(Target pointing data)
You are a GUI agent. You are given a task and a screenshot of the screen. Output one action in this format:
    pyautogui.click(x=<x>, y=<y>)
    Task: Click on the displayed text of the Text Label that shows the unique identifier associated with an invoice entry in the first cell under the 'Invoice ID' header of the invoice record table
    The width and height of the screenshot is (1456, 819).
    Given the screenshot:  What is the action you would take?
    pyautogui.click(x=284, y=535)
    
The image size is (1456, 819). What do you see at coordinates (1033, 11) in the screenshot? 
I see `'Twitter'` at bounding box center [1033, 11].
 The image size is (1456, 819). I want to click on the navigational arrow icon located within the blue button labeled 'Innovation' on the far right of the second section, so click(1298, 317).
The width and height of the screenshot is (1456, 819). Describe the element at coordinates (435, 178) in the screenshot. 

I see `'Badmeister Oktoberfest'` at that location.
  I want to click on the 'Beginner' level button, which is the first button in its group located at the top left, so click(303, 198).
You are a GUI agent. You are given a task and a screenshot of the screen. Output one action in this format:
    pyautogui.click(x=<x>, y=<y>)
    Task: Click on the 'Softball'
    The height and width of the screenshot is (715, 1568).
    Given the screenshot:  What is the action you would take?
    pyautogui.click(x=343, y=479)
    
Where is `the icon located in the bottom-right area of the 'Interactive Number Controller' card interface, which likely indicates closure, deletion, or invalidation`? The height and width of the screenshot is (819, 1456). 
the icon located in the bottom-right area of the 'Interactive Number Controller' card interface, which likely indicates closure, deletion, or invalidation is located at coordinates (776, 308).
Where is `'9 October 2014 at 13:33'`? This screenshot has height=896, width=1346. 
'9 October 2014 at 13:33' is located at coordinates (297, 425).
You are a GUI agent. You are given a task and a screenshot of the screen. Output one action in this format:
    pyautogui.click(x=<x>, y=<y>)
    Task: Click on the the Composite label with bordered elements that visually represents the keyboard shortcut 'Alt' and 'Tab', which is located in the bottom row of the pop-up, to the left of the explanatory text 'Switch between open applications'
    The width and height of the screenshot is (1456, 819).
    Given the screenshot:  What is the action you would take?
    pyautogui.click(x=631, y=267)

[Aim of the task] Return the material verbatim, starting at its first line and ending at the line containing "pyautogui.click(x=343, y=479)", with both ends included.

[Full response]
You are a GUI agent. You are given a task and a screenshot of the screen. Output one action in this format:
    pyautogui.click(x=<x>, y=<y>)
    Task: Click on the displayed text of the Text Label that shows the unique identifier associated with an invoice entry in the first cell under the 'Invoice ID' header of the invoice record table
    The width and height of the screenshot is (1456, 819).
    Given the screenshot:  What is the action you would take?
    pyautogui.click(x=284, y=535)
    
The image size is (1456, 819). What do you see at coordinates (1033, 11) in the screenshot? 
I see `'Twitter'` at bounding box center [1033, 11].
 The image size is (1456, 819). I want to click on the navigational arrow icon located within the blue button labeled 'Innovation' on the far right of the second section, so click(1298, 317).
The width and height of the screenshot is (1456, 819). Describe the element at coordinates (435, 178) in the screenshot. 

I see `'Badmeister Oktoberfest'` at that location.
  I want to click on the 'Beginner' level button, which is the first button in its group located at the top left, so click(303, 198).
You are a GUI agent. You are given a task and a screenshot of the screen. Output one action in this format:
    pyautogui.click(x=<x>, y=<y>)
    Task: Click on the 'Softball'
    The height and width of the screenshot is (715, 1568).
    Given the screenshot:  What is the action you would take?
    pyautogui.click(x=343, y=479)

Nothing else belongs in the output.